As the table illustrates, the proposed combined approach directly addresses the key diagnostic gaps. Furthermore, these technologies do not merely add together; they form a synergistic system, as depicted in Figure 1. The methods cover three complementary levels of assessment: structural (qCT), functional-mechanical (IOS), and integrative gas exchange (capnography) [25-27]. Their combined application enables a shift from isolated measurements to the construction of a holistic, quantitatively measurable model of the patient's cardiovascular and respiratory status.

 

 

Figure 1. Interrelationship of capnography, impulse oscillometry (IOS), and CT densitometry (qCT) in assessing different levels of the cardiorespiratory system. The methods complement each other, providing data on morphology, respiratory mechanics, and integrative gas exchange function, which together form a holistic pathophysiological phenotype.

 

 

A concrete example of this synergy in practice is the clinical management scenario for a patient with severe COPD and suspected pulmonary hypertension, presented in Figure 2. In such a case, impulse oscillometry would detect a pronounced increase in small airway resistance and the presence of air trapping [28-30]. CT densitometry would objectively confirm and quantify the extent of emphysematous changes and hyperinflation [31-33]. Meanwhile, capnography would record a decreased end-tidal CO concentration and altered waveform morphology, indicating a significant increase in alveolar dead space [34-36].

Integrating these data points allows clinicians to move beyond merely confirming pulmonary hypertension to understanding its specific pathogenesis in the individual patient: it results from the combined effects of 1) capillary bed reduction in emphysematous areas (evident on qCT) and 2) chronic hypoxic vasoconstriction caused by severe ventilation-perfusion mismatching due to distal airway obstruction (as demonstrated by IOS and capnography).

 

 

Figure 2. Synergy of the methods in a clinical scenario (exemplified by COPD with small airways disease). Data integration enables the transition from interpreting isolated parameters to understanding the underlying pathogenesis and formulating a personalized therapeutic decision.

 

 

Therefore, integrating capnography, impulse oscillometry, and CT densitometry constitutes a logical and technically sound response to the challenges of precision pulmonology.
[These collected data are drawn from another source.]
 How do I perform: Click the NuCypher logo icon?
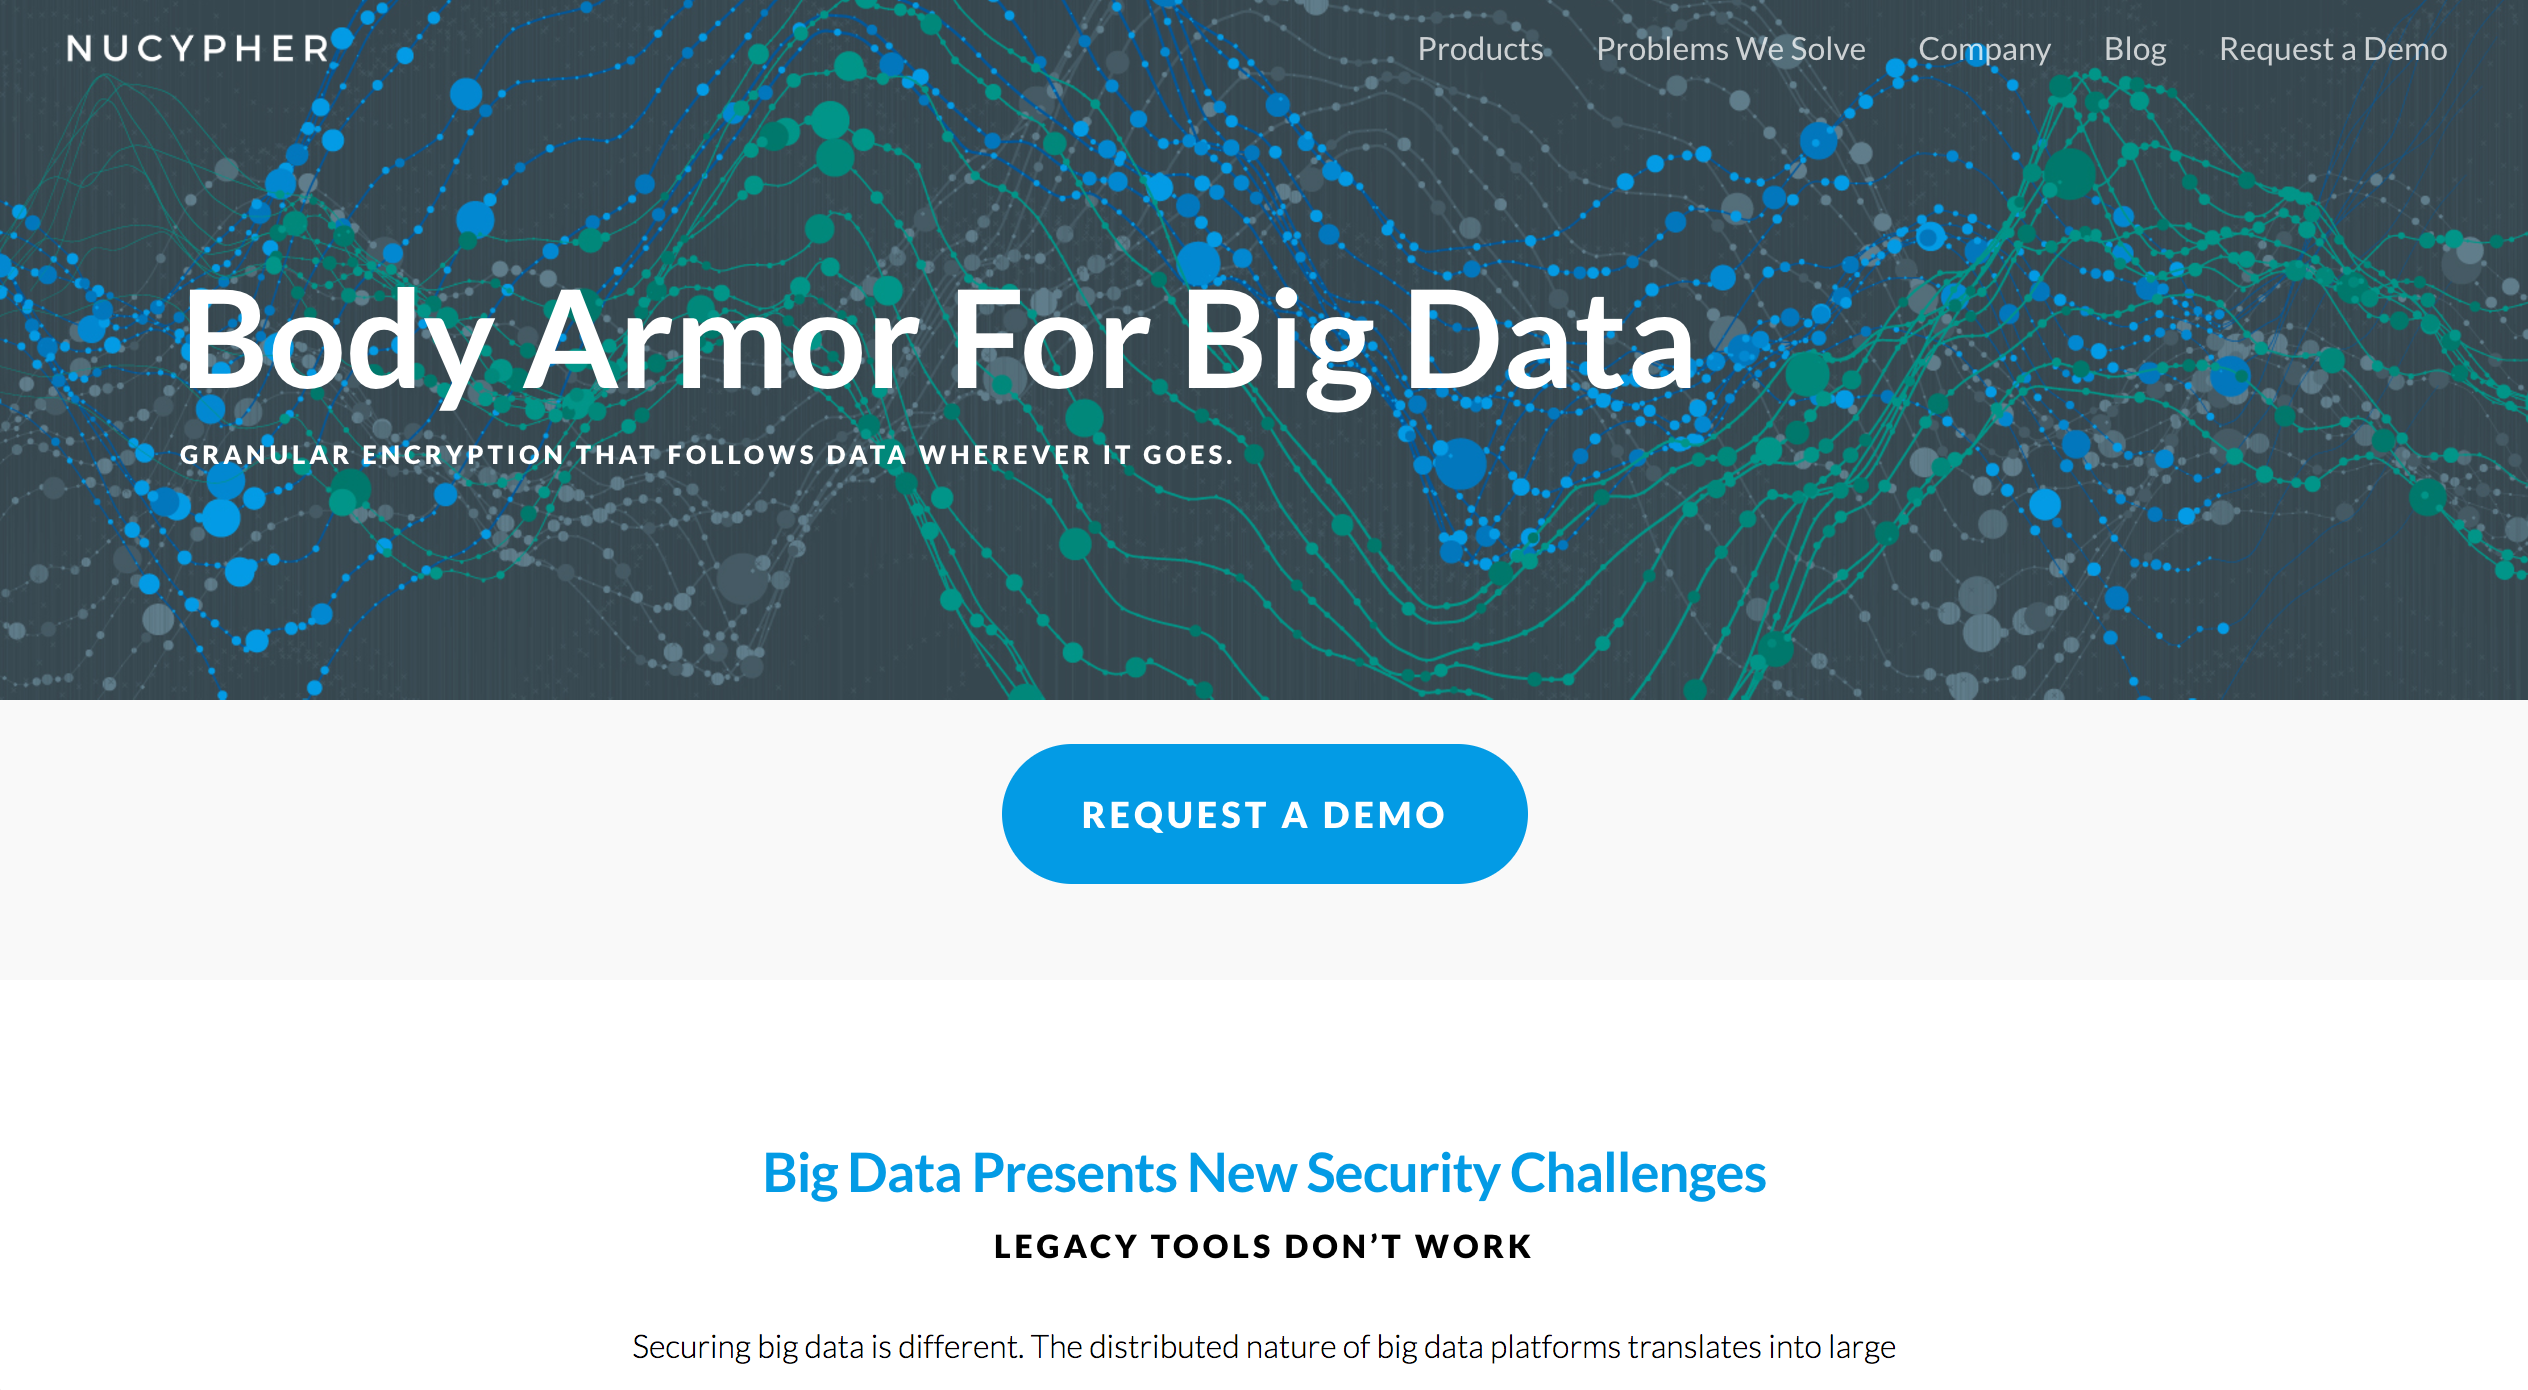click(193, 46)
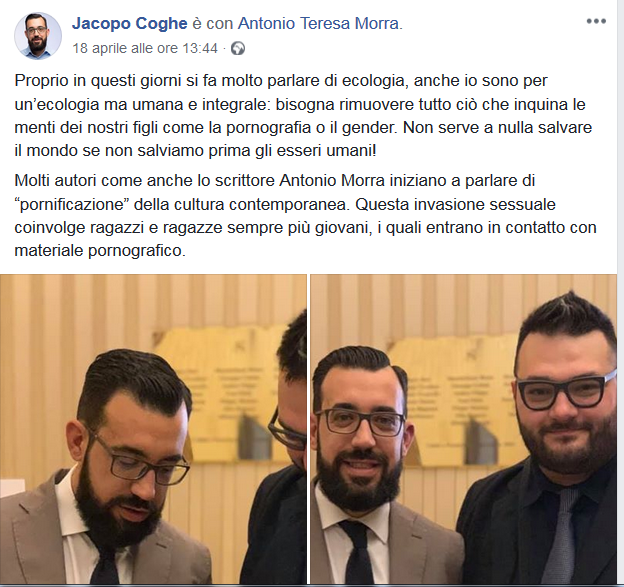
Task: Click the paragraph starting 'Proprio in questi giorni'
Action: click(x=304, y=116)
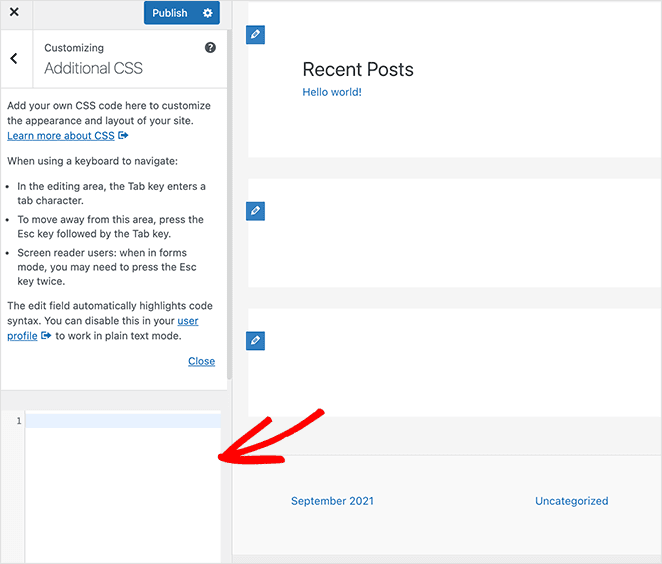Open the 'Hello world!' post link

[x=332, y=92]
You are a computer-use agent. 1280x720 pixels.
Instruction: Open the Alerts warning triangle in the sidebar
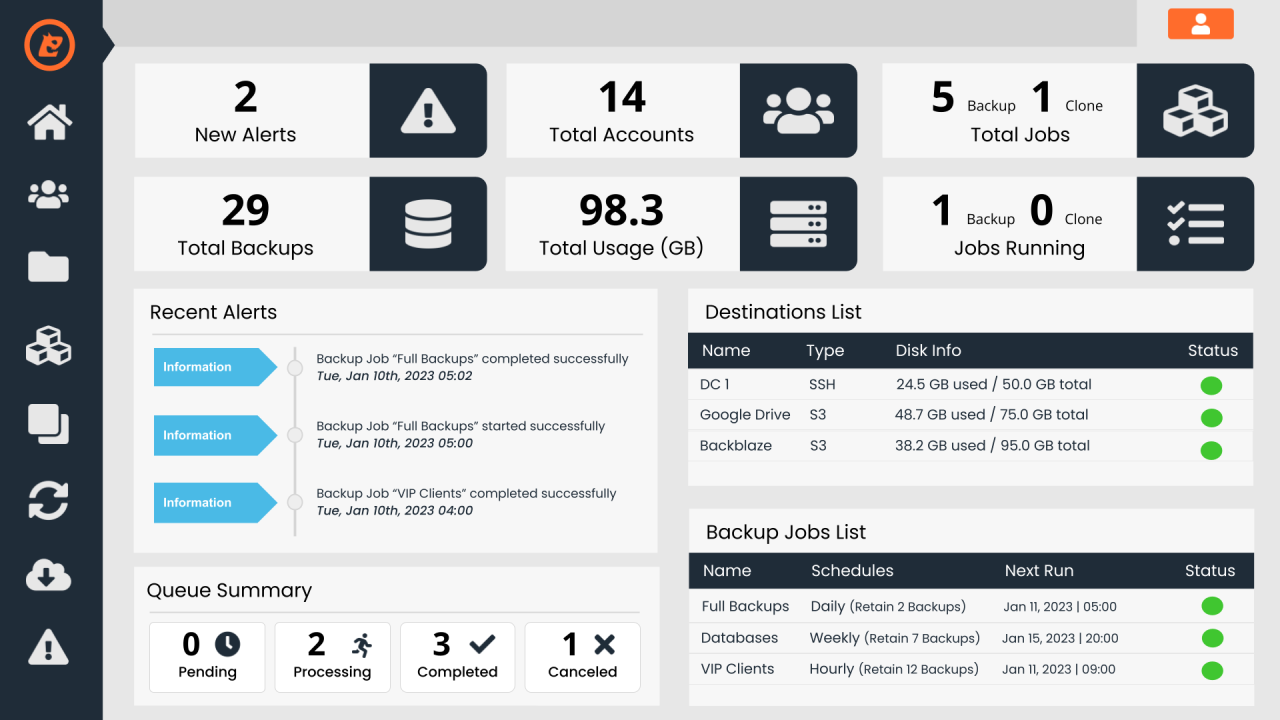pos(49,648)
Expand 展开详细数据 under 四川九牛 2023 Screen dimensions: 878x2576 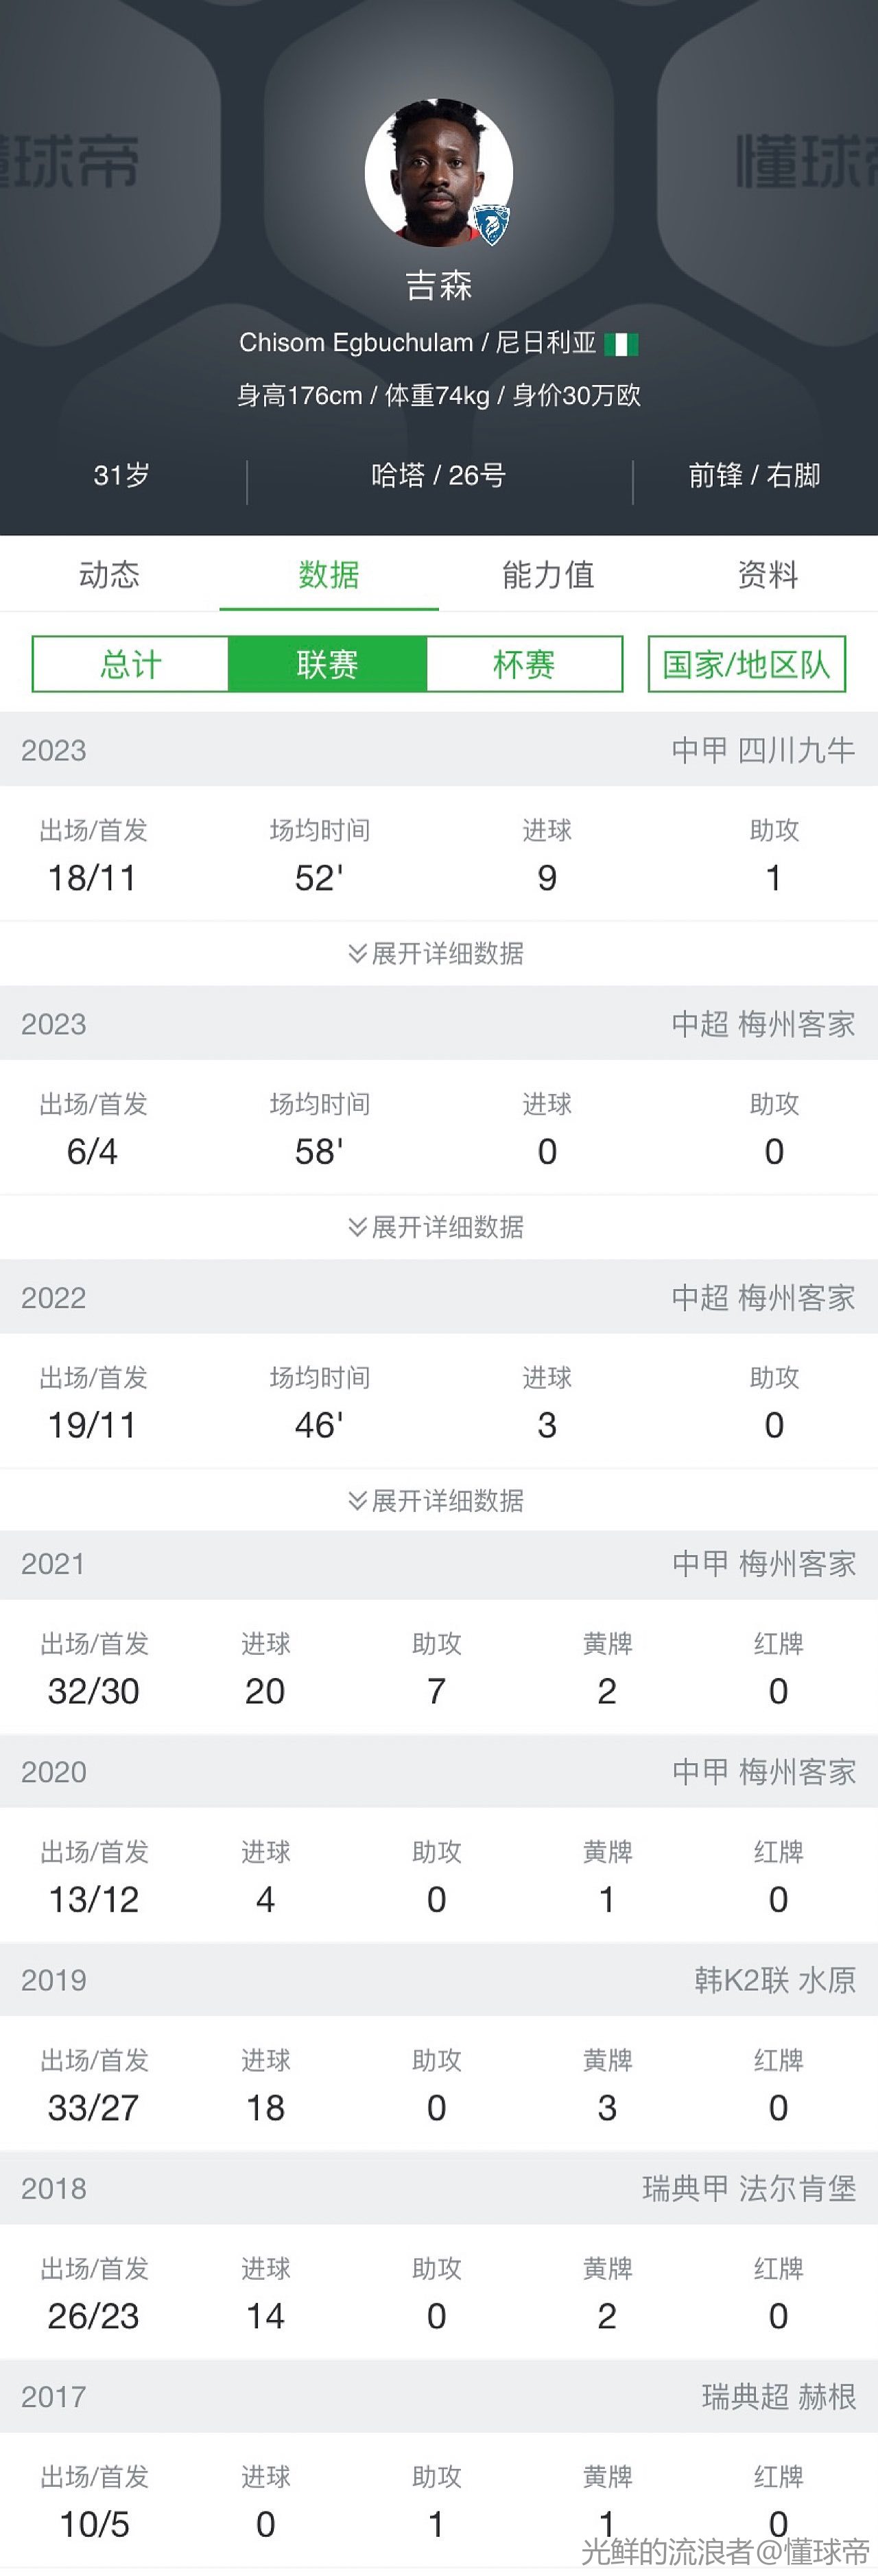436,953
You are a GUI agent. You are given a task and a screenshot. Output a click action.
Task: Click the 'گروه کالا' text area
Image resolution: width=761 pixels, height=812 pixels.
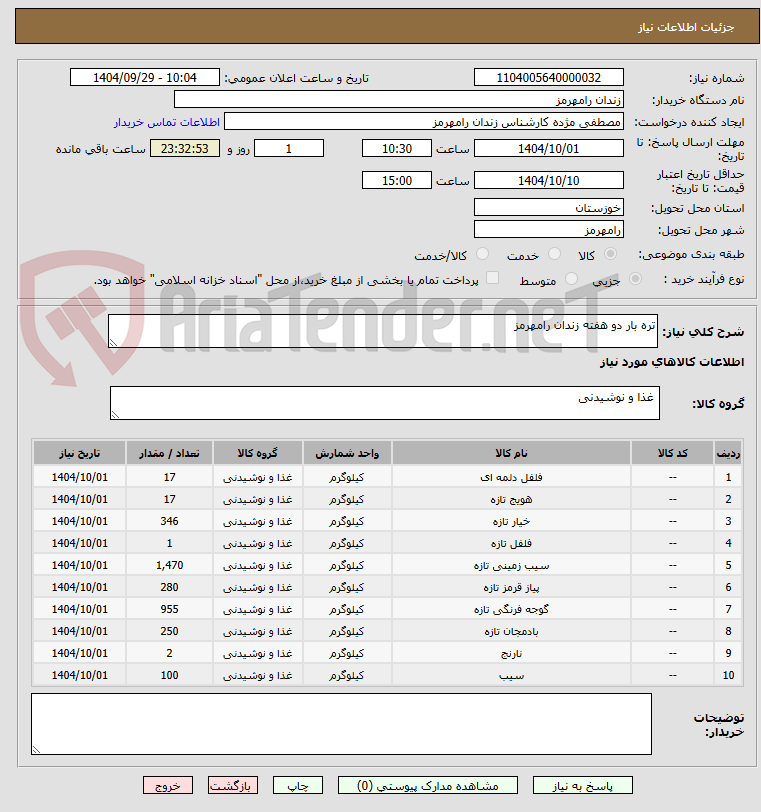(383, 403)
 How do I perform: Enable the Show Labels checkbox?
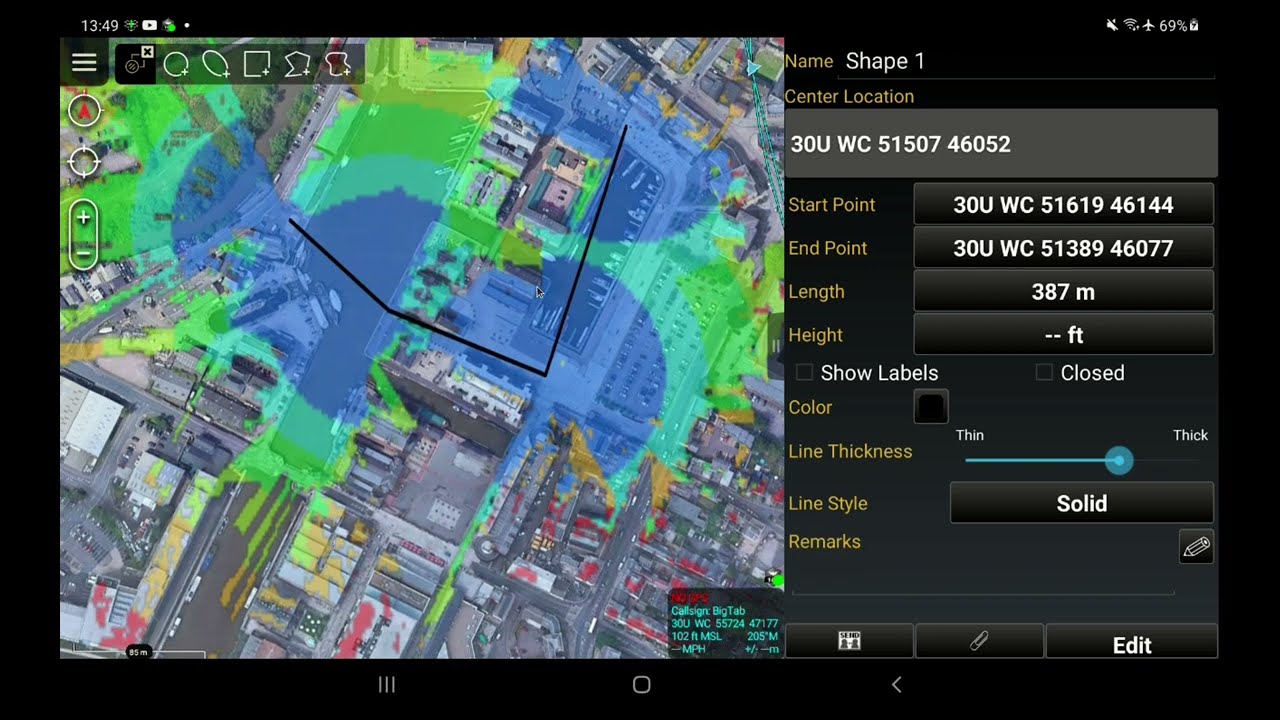804,372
This work aims to provide a comprehensive rationale for the concept of integrated cardiorespiratory monitoring, grounded in the synergy of these methods. We demonstrate how their combination enables a shift from syndromic diagnosis to in-depth pathophysiological phenotyping. This transition is a critical step toward developing personalized management strategies for patients with chronic respiratory diseases, particularly in the context of cardio-pulmonary comorbidity.

Materials and Methods

Study design

This study employed a combined approach, integrating a systematic analytical review with a prospective cross-sectional clinical-instrumental investigation. The work was conducted at the clinical and diagnostic departments of the Dagestan State Medical University and the Ingush State University between January 2023 and July 2025.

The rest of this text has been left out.